Following October 7th, 2023, we have witnessed a profound awakening to the Palestinian condition, as Israel’s brutality unfolded in real-time, unfiltered by the usual mechanisms of media sanitization. Cameras and voice memos captured raw, unedited footage of the realities on the ground, forcing a reckoning with the scale and severity of the violence. Within 57 days, Craig Mokhiber, the former head of the United Nations Human Rights Commission, unequivocally identified Israel’s assault on Gaza as the ‘most clear-cut case of genocide.’ Even diplomats and human rights defenders - both within and beyond institutional frameworks - struggled to mount a defense for Israel’s actions, let alone impose the usual narrative distortions that seek to frame ‘the conflict’ as a contemporary dispute rather than a continuation of settler-colonial expansion.
Yet, this awakening did not come without its burdens. The onset of the genocide forced Palestinians and their allies not only to demand recognition of their suffering but also to shoulder the exhausting labor of educating the white gaze—explaining, as if it were not self-evident, why the bombardment of densely populated areas, where children make up more than 40% of the population, constitutes an atrocity. As well, in the absence of a coherent political leadership capable of coordinating a strategic response to the genocide, many of us turned to decentralized grassroots organizing. Much of this work became entangled in language designed not to empower but to placate, as too often our messaging humiliated both the martyr and the orator, as the latter was compelled to suppress their mourning in order to justify grief to an audience that demands persuasion before it acknowledges humanity.
In reflecting on our approach, this leaves us with an urgent, overarching question—not one that simply invokes history to explain the pain of the bereaved, but one that dismantles the passive role of the spectator, for to witness genocide idly is to further dehumanize the victim. In such circumstances, we must turn to the writers and thinkers who have resisted the dangerous vacuums of political power and narrative construction, drawing from their work the foundation for our liberation and our collective struggle against all forms of hierarchy.
Up steps Steve Biko, guide and mentor of the Black Consciousness Movement. Considered by followers of liberation theory as a decolonial philosopher, Biko was born in Apartheid South Africa and headed the South African Student Organization during its inception. His most recognized accomplishments are through his designation of the Black Consciousness Movement that sought to shift the mindset of South Africans from solely fighting for equality and justice onto a path that ensures longevity, where those seeking liberation are inspired to reclaim their intrinsic humanity, nurture an unyielding sense of self-worth, and mobilize as a unified force - a force that transcends racial categorizations to embrace a revolutionary, planetary humanism that defies the oppressive structures of power.
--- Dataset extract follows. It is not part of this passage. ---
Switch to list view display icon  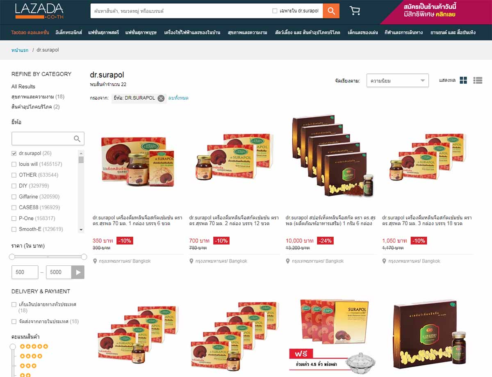[478, 80]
Embracing Biko’s vision that true liberation transcends the color of one’s skin, a Palestinian consciousness must be reimagined as a universal force, acting as a compass to dismantle the structures of racial hierarchy and colonial subjugation, wherever they may be. This consciousness is not confined to a narrow definition of ethnicity; rather, it is a dynamic, ever-evolving movement that centers the rights of the oppressed, the marginalized, and those routinely pushed to the periphery of global power.
In this vision, the struggle is not simply about reclaiming a homeland, but about forging a planetary humanism that unites all who resist injustice. Planetary humanism for our intents and purposes is a quote-on-quote pair of glasses that helps our vision transcends borders, embracing the shared dignity of every being and recognizing that our struggles for liberation are intertwined. It rejects the notion that freedom is a privilege reserved for any one people and instead insists that our collective future must be built on a commitment to anti-racism and global solidarity. This philosophy must be central to our Palestinian consciousness, redefining the fight not as an isolated national struggle but as part of a universal movement against all forms of oppression. Just like Steve Biko redirected the narrative of Black identity from one of mere pigmentation to a profound, anti-colonial assertion of self-worth, so too must a Palestinian consciousness rise - one that is rooted in the rejection of hierarchical oppression and that champions an inclusive vision of human rights for every marginalized community.
A common chant sung at protests around the world has been the infamous “we are all Palestinian.” Over the past 17 daunting months, I have been privileged to stand among diverse crowds, people of every race, religion, gender, and belief, and witness firsthand how Palestine has become a unifying bridge. It connects disparate communities, allowing them to share an energy long stolen by the global elite. This chant challenges the very foundation of the nation-state order by fragmenting the notion that identity must be confined to ethnic or racial categories. Instead, it unites us around a shared consciousness that resists the hierarchical structures which have marginalized Palestinians, Sudanese, Rohingyas, Congolese, Kashmiris, and countless others.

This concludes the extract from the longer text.